Date limite d’envoi des propositions : 15 mars 2021.

Envoi des propositions et contact : asso.grham@gmail.com

Cette journée sera organisée par le GRHAM avec le soutien de l’École doctorale d’Histoire de l’art de l’université Paris 1 Panthéon-Sorbonne (ED 441) et de l’HiCSA (EA 4100).


[1] Antoine FURETIÈRE, Dictionnaire universel contenant généralement tous les mots françois tant vieux que modernes, & les Termes des Sciences & des Arts, La Haye, Rotterdam, Arnoud et Reinier Leers, 1701, t. III, Art. « Veuf, Veuve ».

[2] Dictionnaire universel François et latin, vulgairement appelé Dictionnaire de Trévoux., Paris, Delaune, 1743, t. VI, Art. « Veuf, Veuve ».

[3] FURETIÈRE, Dictionnaireop. cit., Art. « Soustraire ».
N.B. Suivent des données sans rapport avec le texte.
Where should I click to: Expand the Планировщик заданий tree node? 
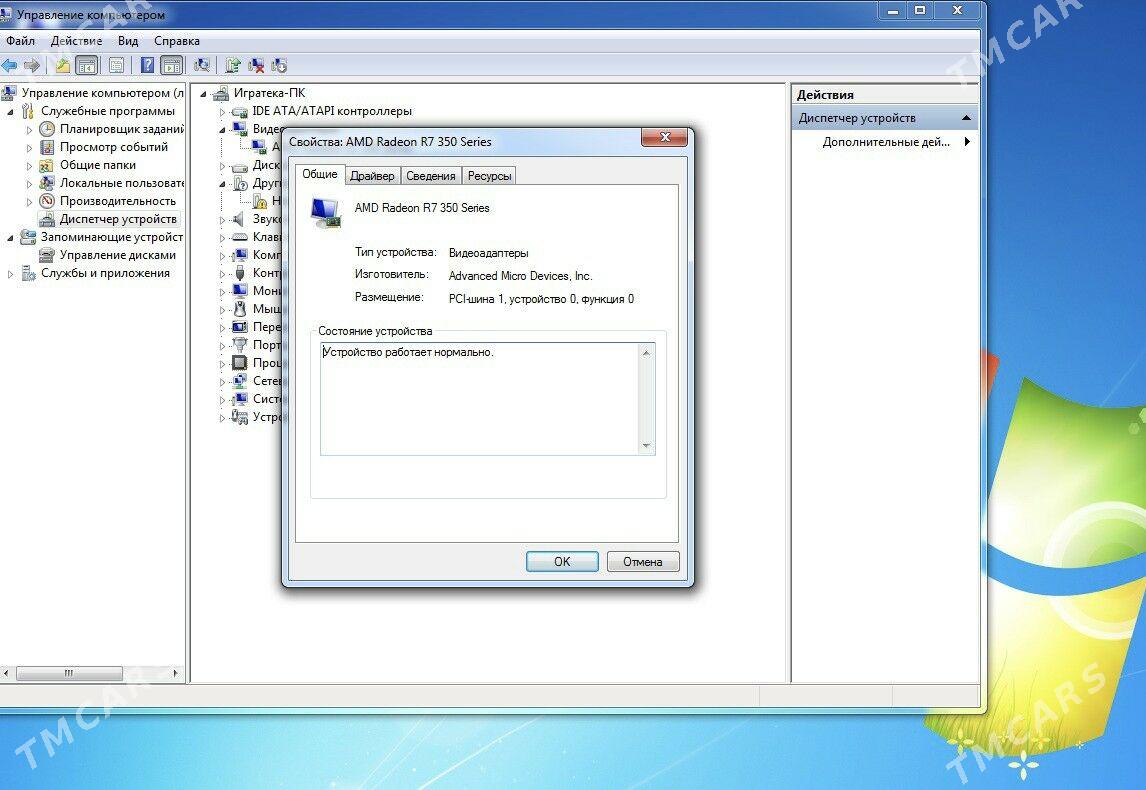click(29, 130)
[4] Françoise FORTUNET, « Veuves de guerre à l’époque révolutionnaire », PELLEGRIN, Nicole, WINN, Colette H. (dir.), Veufs, veuves et veuvage dans la France d’Ancien Régime, Paris, Champion, 2004, p. 138-139 : « On a noté depuis longtemps que le statut de veuve était le plus favorable que pût connaître une femme dans notre ancienne société, parce qu’elle y trouvait une liberté qu’ignoraient les filles et les épouses. On le savait en principe, mais les exemples vivants sont d’un autre pouvoir ».

[5] Jean de LA FONTAINE, Fables choisies mises en vers, Lyon, Sarrazin, 1696 (1668), p. 140, Fable CXXIV : « La perte d’un époux ne va point sans soupirs//On fait beaucoup de bruit, et puis on se console ».